▶ [TASK INSTRUCTIONS]
Reproduce all records word for word.

▶ [PROVIDED DATA]
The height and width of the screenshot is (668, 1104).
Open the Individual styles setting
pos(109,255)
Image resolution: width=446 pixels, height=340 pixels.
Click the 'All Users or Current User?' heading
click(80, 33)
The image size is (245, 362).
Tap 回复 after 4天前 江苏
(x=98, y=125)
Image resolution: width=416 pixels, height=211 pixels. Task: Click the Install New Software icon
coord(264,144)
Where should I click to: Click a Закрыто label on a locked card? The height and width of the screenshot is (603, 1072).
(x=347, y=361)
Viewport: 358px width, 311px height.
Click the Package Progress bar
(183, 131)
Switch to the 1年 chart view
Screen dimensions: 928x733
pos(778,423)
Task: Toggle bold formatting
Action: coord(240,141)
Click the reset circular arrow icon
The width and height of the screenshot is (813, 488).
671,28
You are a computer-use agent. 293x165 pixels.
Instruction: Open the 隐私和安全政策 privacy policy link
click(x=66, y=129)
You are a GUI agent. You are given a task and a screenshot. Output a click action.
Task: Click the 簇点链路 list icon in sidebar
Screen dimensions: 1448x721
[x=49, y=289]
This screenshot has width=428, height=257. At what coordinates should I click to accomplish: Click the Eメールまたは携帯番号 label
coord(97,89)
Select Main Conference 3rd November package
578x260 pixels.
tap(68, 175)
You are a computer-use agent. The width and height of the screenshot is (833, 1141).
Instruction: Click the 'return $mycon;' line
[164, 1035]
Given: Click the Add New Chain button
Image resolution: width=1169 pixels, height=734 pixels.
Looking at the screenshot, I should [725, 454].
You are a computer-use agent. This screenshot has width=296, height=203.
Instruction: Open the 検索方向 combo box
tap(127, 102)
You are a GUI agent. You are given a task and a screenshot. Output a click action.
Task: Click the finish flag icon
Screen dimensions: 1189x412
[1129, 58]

▶ [OUTPUT FOR THIS EXERCISE]
The height and width of the screenshot is (668, 1104).
Open the Individual styles setting
pos(109,255)
Image resolution: width=446 pixels, height=340 pixels.
Click the 'All Users or Current User?' heading
click(80, 33)
The image size is (245, 362).
Tap 回复 after 4天前 江苏
(x=98, y=125)
Image resolution: width=416 pixels, height=211 pixels. Task: Click the Install New Software icon
coord(264,144)
Where should I click to: Click a Закрыто label on a locked card? The height and width of the screenshot is (603, 1072).
(x=347, y=361)
Viewport: 358px width, 311px height.
Click the Package Progress bar
(183, 131)
Switch to the 1年 chart view
Screen dimensions: 928x733
pos(778,423)
Task: Toggle bold formatting
Action: coord(240,141)
Click the reset circular arrow icon
The width and height of the screenshot is (813, 488).
671,28
You are a computer-use agent. 293x165 pixels.
Instruction: Open the 隐私和安全政策 privacy policy link
click(x=66, y=129)
You are a GUI agent. You are given a task and a screenshot. Output a click action.
Task: Click the 簇点链路 list icon in sidebar
Screen dimensions: 1448x721
[x=49, y=289]
This screenshot has width=428, height=257. At what coordinates should I click to accomplish: Click the Eメールまたは携帯番号 label
coord(97,89)
Select Main Conference 3rd November package
578x260 pixels.
tap(68, 175)
You are a computer-use agent. The width and height of the screenshot is (833, 1141).
Instruction: Click the 'return $mycon;' line
[164, 1035]
Given: Click the Add New Chain button
Image resolution: width=1169 pixels, height=734 pixels.
Looking at the screenshot, I should [725, 454].
You are a computer-use agent. This screenshot has width=296, height=203.
Instruction: Open the 検索方向 combo box
tap(127, 102)
You are a GUI agent. You are given a task and a screenshot. Output a click action.
Task: Click the finish flag icon
Screen dimensions: 1189x412
[1129, 58]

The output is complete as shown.